Анестезиолог Юрий Ильич Савинов столкнулся с непредвиденным обстоятельством, – рассказывал Сергей Наумович. – Для того чтобы дать наркоз, надо было ввести трубку, а Королев не мог широко открыть рот. У него были переломы двух челюстей...
– У Сергея Павловича были сломаны челюсти? – спросил я жену Королева, Нину Ивановну.
– Он никогда не упоминал об этом, – ответила она задумчиво. – Он действительно не мог широко открыть рот, и я припоминаю: когда ему предстояло идти к зубному врачу, он всегда нервничал...
Королев пишет ясно: «следователи Шестаков и Быков подвергли меня физическим репрессиям и издевательствам». Но доказать, что Николай Михайлович Шестаков сломал челюсти Сергею Павловичу Королеву, я не могу.
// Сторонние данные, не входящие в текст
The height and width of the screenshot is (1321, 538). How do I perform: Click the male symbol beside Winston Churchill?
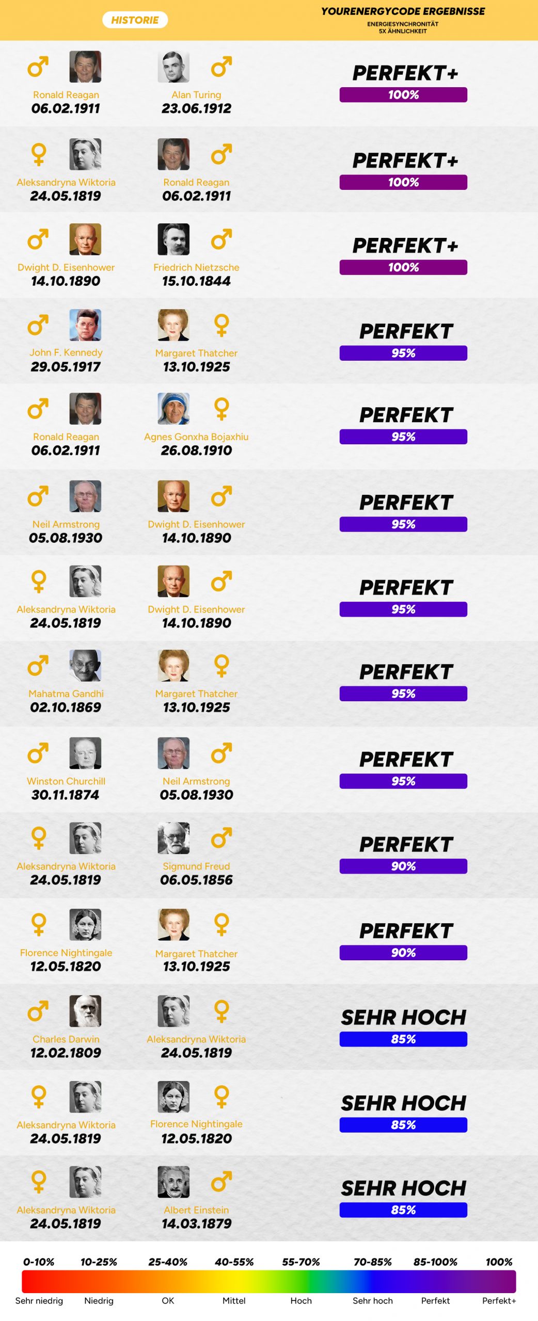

К сожалению, никто этого уже не сможет доказать. Даже доказать, что ударил, – нельзя. Что просто толкнул. Вновь повторю: я ничего не могу доказать, нет в природе этих доказательств. Я могу лишь попытаться увидеть.
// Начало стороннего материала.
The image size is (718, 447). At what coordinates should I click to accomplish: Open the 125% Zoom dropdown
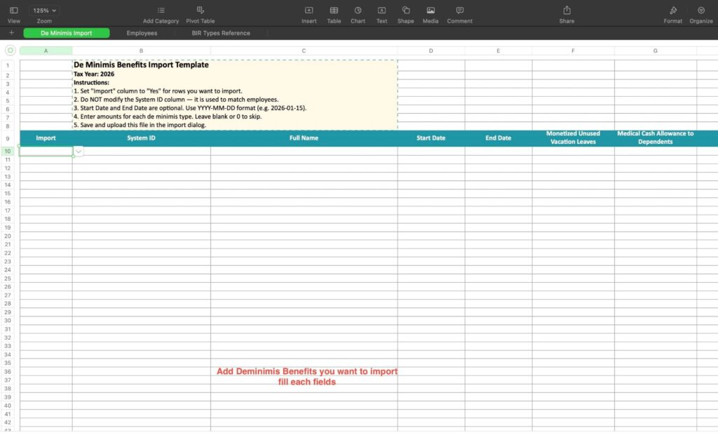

Днём после ареста Сергея Ксана поехала в приемную НКВД на Кузнецкий мост. На вопрос, в чем конкретно обвиняют мужа, младший лейтенант, поворошив бумаги, ответил коротко:
– Арестован. Ведется следствие...
Когда она вернулась домой, позвонила свекровь, начала спрашивать что-то о Наташе...
– Мария Николаевна! Сергея больше нет! – крикнула Ксана, бросила трубку и, упав на диван, завыла, давясь слезами.
Это были ее первые слезы с того мига, как Сергея увели.
Когда Мария Николаевна примчалась на Конюшковскую, дверь в квартиру оказалась не заперта, в прихожей была разбросана марля, бинты, какие-то пузырьки (при обыске растрясли домашнюю аптеку), и она подумала, что с Сергеем случилось что-то страшное.
– Умер? – спросила она спокойно, входя в комнату.
– Нет, арестован НКВД.
– Ну, слава богу!
– Вы с ума сошли!!
– Но ведь он жив!!!
Вечером приехали старики Винцентини. Начался большой семейный совет. Макс сказал дочке:
– Если ты начнешь хлопотать, тебя тоже посадят.
– Хлопотать надо обязательно! – Мария Николаевна была воплощением деятельной энергии, – Я пойду в НКВД и напишу письмо Сталину!
В НКВД ее не пустили, а письмо Сталину она действительно написала. Может быть, оно до сих пор лежит в сталинских архивах, хотя невозможно представить себе такой архив, который вместил бы все письма к Сталину. Ответа, разумеется, не получила, но энергия ее не иссякла. Через некоторое время Мария Николаевна посылает Сталину телеграмму. Пройдя по Великому Кольцу Жалоб, телеграмма эта осела в архивах прокуратуры. Своеобразный документ эпохи:
«Москва. Кремль. Сталину. Дополнительно моему письму 15 июля сего года делу сына Королева Сергея Павловича, работавшего институте номер 3 НКОП арестованного органами НКВД 27 июня сего года. Убедительно прошу срочно ознакомиться письмом. Сын мой недавно раненый с сотрясением мозга исполнении служебных обязанностей находится условиях заключения, каковые смертельно отразятся его здоровье. Умоляю спасении единственного сына молодого талантливого специалиста инженера ракетчика и летчика, принять неотложные меры расследования дела. Мать Королева Мария Баланина. Москва, Октябрьская, 38, кв. 236. 22 июля 1938 года».